Le pragmatisme de la Première ministre italienne Giorgia Meloni pourrait servir de feuille de route à l'AfD, estime Kronen Zeitung :

«Dans un Etat de droit et encore moins en tant que gouvernement minoritaire, l'AfD n'est guère en mesure de mettre en œuvre les revendications les plus extrêmes de son programme. Pour faire face à ce dilemme, Ulrich Siegmund peut suivre l'exemple de Giorgia Meloni. En accédant au pouvoir, l'ancienne militante du mouvement de jeunesse néofasciste a éclipsé ses tirades radicales d'antan. Un retournement de veste qu'elle ne cache pas, ni son refus de coopérer avec l'AfD. Depuis quatre ans, ses électeurs et électrices se contentent d'une politique d'extrême droite purement symbolique, en lui accordant un taux de popularité stable de 27 pour cent. … Meloni a-t-elle 'trahi' ? Non : elle a compris qu'elle devait assumer ses responsabilités.»

Dnevnik (SI) /

Une société très insatisfaite

Le mauvais résultat de la CDU en Sachsen-Anhalt est l'expression d'une défiance envers sa politique au niveau fédéral, fait valoir Dnevnik :

«Les citoyens sanctionnent Merz à leur manière, auquel ils reprochent notamment la réforme des retraites en Allemagne. ... Beaucoup se demandent s'ils n'ont pas déjà assez travaillé pour leur retraite. A cause de la faiblesse de leurs revenus, les Allemands de l'Est ne peuvent pas compenser leurs retraites par des capitaux privés comme à l'Ouest. ... Le déclin du centre politique et le renforcement des extrêmes sont symptomatiques d'une société profondément insatisfaite. Le land du Sachsen-Anhalt constitue un test important pour la future architecture allemande des partis.»

Corriere del Ticino (CH) /

On a longtemps ignoré le principal problème

L'Europe sous-estime l'enjeu migratoire, insiste Corriere del Ticino :

«Dans de nombreux pays, les partis nationalistes gagnent du terrain alors que d'autres partis de droite sont au pouvoir, seuls ou au travers d'une coalition. Ce sentiment de colère, de peur, de résignation, ce désir de protection et d'autorité à l'origine de l'essor de l'extrême droite est bien trop souvent ignoré par les partis traditionnels.

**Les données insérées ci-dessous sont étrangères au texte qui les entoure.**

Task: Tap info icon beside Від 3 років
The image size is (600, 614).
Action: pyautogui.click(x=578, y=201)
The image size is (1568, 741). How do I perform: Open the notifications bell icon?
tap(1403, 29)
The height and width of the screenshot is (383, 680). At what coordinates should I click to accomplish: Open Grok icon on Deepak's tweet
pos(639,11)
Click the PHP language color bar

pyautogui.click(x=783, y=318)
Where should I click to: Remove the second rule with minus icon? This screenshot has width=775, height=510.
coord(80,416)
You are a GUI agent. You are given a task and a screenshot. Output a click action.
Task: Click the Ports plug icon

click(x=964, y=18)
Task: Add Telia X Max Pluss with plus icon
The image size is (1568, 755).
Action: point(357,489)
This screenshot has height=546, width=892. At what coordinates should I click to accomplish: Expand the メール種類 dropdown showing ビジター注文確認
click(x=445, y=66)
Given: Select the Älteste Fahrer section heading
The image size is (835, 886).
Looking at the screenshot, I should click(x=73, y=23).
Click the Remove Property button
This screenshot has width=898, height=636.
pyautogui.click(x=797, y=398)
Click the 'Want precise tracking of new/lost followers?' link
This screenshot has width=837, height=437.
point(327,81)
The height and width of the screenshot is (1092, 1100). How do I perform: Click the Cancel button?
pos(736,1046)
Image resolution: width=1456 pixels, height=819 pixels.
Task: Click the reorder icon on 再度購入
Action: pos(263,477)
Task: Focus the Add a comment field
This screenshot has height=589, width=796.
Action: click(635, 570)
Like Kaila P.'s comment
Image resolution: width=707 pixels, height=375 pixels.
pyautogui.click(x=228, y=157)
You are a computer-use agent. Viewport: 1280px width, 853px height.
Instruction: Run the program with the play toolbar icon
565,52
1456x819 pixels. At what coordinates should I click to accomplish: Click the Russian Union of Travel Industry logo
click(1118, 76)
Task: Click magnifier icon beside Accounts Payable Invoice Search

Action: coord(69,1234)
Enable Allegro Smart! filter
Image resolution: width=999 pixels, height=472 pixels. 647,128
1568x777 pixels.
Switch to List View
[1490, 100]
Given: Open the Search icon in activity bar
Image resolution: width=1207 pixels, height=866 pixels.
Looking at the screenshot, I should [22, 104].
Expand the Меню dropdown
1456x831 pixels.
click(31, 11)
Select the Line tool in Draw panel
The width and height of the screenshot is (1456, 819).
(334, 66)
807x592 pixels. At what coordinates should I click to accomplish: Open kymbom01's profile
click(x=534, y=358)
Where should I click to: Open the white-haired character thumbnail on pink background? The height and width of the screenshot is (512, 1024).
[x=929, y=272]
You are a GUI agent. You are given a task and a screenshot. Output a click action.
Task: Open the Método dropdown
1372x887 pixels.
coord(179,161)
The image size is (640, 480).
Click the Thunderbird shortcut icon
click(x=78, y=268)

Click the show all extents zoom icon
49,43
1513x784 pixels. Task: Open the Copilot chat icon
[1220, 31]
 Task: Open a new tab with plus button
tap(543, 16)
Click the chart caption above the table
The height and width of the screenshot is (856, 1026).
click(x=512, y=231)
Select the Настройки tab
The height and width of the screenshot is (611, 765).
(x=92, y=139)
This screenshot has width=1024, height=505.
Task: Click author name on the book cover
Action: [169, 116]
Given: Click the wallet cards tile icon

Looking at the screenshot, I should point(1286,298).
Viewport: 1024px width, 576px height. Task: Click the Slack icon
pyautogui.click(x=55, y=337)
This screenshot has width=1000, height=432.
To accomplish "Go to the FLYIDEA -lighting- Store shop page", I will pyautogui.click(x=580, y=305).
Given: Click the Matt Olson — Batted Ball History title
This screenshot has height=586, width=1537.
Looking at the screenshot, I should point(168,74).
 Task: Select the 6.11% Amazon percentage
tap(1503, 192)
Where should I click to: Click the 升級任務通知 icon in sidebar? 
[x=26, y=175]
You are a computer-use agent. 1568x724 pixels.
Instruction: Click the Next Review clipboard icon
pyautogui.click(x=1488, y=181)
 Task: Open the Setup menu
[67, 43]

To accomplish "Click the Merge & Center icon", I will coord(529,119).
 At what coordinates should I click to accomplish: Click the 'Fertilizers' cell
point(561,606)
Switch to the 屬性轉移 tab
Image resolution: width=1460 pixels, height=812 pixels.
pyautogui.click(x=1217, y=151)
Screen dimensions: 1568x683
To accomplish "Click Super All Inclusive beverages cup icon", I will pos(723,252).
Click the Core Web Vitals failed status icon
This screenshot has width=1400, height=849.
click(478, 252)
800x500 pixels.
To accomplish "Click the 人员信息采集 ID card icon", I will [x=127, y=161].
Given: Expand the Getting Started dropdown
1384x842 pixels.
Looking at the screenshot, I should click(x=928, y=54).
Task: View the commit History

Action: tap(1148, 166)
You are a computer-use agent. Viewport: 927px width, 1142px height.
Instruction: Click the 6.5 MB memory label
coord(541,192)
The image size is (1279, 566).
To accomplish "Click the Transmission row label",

Et la question migratoire en est le point central. Non que les préoccupations sur l'immigration soient xénophobes, mais parce qu'aucune démocratie ne devrait donner l'impression d'être incapable de maîtriser les frontières, l'asile, l'intégration et la sécurité. Si l'Etat ne fait pas la distinction entre ceux qui ont droit à être protégés et les autres, si on laisse les autorités gérer seules, c'est la solution la plus brutale et simpliste qui s'imposera : fermeture de toutes les frontières et expulsions systématiques.»

Der Standard (AT) /

Les réformes impopulaires ne sont pas gagnantes

Der Standard voit un parallèle entre l'Allemagne et l'Autriche :

«Les partis autrichiens se demandent également quels enseignements tirer du succès triomphal de l'AfD en Sachsen-Anhalt. Car il existe des points communs notables entre les deux pays. En Allemagne comme en Autriche, les partis de droite nationaliste ont le vent en poupe. Les gouvernements de coalition à Vienne et Berlin luttent en vain contre la dégringolade spectaculaire qu'ils subissent dans les sondages. Il y a une leçon particulièrement intéressante à tirer du résultats électoral de dimanche pour l'Autriche : il vaut mieux ne pas s'engager dans des réformes controversées et délicates si on souhaite assurer sa survie politique.»